=== 抜粋テキスト ===
-*-
まあ妲己というか、千年狐狸精なわけですが、
容赦のない悪女っぷりといい、
身内がみんな殺されて一人になってしまった孤独や、
伯邑考や蘇護、蘇護ママのように
自分ではあるのだけど、決して誰も「自分」を必要としてはくれていないというジレンマなど
本来はどうしようもない悪役のはずなのに、
ときどき不思議なくらい感情移入してしまっている自分がいた。

姫発も生まれながらの王、的な達観っぷりが頼もしく、
姜子牙や黄飛虎、その他自分よりスペックが上と認識する相手に対して
躊躇なくへりくだれる謙虚さが、安心して観ていられた。

…なんかこの調子で書いてたら、どんどん長くなりそうですね(^^;
いっそのこと人物雑感で別エントリに分けても良かった気がしてきた。
-*-
=== 確認用データ ===

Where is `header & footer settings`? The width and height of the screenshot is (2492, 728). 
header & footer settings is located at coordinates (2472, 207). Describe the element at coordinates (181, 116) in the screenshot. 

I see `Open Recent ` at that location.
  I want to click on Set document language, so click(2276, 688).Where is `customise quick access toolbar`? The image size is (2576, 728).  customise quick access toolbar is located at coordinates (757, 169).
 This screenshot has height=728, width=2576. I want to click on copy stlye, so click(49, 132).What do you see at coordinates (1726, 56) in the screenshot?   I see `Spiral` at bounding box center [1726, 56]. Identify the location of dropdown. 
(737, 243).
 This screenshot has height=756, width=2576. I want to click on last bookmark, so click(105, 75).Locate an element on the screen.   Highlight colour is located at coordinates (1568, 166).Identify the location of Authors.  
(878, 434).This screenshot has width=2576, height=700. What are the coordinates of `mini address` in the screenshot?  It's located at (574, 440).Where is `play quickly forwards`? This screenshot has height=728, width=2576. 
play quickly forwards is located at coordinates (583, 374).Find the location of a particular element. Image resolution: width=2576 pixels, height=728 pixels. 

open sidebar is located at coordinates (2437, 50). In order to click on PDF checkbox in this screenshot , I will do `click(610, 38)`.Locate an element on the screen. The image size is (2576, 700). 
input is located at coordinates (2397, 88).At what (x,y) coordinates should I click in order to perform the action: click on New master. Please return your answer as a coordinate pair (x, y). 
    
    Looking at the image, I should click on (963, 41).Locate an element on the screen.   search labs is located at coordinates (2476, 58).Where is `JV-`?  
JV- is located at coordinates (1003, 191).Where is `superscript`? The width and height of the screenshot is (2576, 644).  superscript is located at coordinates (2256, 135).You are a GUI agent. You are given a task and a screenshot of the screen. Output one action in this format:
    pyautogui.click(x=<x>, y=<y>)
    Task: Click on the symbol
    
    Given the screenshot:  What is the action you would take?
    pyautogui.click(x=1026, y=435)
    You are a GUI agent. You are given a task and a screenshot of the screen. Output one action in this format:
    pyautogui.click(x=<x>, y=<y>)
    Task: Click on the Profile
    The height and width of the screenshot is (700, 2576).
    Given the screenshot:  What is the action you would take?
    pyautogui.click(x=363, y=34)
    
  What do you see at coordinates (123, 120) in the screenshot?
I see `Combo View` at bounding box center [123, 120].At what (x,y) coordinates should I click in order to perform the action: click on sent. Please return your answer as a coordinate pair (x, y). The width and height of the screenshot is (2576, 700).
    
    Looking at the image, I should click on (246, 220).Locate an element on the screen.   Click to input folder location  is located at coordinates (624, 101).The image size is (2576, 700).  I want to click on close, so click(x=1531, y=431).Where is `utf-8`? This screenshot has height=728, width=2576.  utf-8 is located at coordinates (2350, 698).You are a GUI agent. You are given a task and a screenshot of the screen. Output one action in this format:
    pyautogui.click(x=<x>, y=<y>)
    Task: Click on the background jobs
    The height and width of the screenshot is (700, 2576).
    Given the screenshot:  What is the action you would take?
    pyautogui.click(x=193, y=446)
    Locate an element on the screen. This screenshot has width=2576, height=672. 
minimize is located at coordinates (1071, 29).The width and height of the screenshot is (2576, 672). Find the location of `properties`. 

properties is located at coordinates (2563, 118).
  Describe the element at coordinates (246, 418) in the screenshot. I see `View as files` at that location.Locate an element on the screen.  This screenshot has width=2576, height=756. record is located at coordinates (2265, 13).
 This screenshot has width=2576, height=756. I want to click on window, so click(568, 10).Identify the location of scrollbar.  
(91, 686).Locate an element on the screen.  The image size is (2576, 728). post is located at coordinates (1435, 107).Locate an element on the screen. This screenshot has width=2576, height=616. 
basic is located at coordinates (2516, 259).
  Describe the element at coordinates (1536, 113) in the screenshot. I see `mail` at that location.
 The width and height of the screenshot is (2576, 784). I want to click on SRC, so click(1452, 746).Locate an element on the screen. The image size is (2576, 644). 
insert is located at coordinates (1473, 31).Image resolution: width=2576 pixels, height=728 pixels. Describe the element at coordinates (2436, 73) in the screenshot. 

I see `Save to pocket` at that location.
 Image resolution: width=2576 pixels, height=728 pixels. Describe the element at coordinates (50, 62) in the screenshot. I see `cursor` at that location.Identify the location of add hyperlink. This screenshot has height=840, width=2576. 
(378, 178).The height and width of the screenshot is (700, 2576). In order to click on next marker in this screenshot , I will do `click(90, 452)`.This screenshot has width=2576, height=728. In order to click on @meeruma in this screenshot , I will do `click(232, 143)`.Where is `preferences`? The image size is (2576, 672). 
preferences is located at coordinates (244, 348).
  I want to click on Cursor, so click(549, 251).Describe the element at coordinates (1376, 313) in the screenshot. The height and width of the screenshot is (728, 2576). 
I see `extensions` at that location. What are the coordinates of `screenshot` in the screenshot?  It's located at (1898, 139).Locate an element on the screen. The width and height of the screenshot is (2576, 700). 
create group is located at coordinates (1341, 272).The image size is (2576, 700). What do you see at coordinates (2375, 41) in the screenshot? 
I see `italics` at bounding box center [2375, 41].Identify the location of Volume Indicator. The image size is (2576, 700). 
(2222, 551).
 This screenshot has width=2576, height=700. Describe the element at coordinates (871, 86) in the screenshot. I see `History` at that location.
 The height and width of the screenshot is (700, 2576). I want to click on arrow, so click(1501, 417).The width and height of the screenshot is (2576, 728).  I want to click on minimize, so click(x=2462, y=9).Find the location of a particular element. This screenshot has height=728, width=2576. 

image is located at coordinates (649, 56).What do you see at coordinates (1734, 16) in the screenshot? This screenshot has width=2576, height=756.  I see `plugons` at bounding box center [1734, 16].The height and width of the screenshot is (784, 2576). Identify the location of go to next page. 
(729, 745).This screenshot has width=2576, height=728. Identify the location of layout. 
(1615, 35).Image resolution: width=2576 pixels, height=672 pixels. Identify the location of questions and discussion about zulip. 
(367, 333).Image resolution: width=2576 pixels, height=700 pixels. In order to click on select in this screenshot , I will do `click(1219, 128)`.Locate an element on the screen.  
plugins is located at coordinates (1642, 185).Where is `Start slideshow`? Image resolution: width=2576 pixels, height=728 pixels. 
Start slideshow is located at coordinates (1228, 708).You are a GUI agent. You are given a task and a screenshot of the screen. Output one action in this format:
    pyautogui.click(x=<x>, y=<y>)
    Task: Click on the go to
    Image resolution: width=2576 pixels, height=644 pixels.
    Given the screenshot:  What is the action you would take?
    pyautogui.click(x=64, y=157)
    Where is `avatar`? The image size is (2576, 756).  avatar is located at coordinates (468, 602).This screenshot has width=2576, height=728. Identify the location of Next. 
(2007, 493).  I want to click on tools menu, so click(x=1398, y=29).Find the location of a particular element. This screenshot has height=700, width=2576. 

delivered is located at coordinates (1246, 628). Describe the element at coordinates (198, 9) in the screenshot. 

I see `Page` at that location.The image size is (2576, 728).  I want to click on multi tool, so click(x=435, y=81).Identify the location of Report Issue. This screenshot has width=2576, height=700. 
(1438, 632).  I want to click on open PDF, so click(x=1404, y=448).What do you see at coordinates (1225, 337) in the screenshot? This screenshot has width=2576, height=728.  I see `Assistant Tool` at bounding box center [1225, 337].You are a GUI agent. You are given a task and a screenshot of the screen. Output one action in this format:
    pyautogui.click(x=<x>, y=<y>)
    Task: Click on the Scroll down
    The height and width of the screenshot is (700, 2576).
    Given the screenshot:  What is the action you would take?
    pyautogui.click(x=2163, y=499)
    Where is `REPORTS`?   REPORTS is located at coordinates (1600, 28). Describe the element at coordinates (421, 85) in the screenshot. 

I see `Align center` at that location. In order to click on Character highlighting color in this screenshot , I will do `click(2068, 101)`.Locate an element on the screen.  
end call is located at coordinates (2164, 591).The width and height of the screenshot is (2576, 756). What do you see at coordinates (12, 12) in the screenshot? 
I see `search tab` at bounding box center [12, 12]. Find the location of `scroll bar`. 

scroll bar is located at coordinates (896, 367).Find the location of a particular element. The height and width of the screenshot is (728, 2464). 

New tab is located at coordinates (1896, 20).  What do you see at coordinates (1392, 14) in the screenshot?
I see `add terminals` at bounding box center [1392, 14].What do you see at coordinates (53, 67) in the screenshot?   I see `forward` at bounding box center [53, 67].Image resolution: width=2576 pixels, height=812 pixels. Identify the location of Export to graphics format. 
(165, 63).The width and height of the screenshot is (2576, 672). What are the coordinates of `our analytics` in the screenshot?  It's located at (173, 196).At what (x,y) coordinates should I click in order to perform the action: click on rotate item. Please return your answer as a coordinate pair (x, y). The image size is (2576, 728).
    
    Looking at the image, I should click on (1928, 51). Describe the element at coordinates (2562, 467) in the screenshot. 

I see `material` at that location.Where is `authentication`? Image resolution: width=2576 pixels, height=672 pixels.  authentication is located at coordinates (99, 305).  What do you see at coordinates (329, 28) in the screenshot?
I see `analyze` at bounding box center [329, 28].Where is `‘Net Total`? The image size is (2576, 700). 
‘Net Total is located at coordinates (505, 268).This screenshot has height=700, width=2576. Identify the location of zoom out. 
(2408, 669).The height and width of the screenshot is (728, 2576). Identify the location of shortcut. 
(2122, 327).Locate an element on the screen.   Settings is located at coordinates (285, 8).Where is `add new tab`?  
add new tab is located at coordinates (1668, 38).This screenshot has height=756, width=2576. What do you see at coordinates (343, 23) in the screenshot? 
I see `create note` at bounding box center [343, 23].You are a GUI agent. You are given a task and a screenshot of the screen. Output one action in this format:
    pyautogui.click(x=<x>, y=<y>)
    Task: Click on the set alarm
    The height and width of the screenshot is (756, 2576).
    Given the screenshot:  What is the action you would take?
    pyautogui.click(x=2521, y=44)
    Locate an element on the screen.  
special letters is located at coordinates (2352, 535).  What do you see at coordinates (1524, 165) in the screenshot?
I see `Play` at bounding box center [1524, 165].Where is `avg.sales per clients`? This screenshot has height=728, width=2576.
-*-
=== 課題の内容 ===
抜粋テキストのうち、「まあ妲己というか、千年狐狸精なわけですが、」を含む語句で始まり「いっそのこと人物雑感で別エントリに分けても良かった気がしてきた。」で終わる部分を、「謙虚さ」を「素直さ」に置き換えて示してください。 レコードは使わなくてもかまいません。

=== 解答 ===
まあ妲己というか、千年狐狸精なわけですが、
容赦のない悪女っぷりといい、
身内がみんな殺されて一人になってしまった孤独や、
伯邑考や蘇護、蘇護ママのように
自分ではあるのだけど、決して誰も「自分」を必要としてはくれていないというジレンマなど
本来はどうしようもない悪役のはずなのに、
ときどき不思議なくらい感情移入してしまっている自分がいた。

姫発も生まれながらの王、的な達観っぷりが頼もしく、
姜子牙や黄飛虎、その他自分よりスペックが上と認識する相手に対して
躊躇なくへりくだれる素直さが、安心して観ていられた。

…なんかこの調子で書いてたら、どんどん長くなりそうですね(^^;
いっそのこと人物雑感で別エントリに分けても良かった気がしてきた。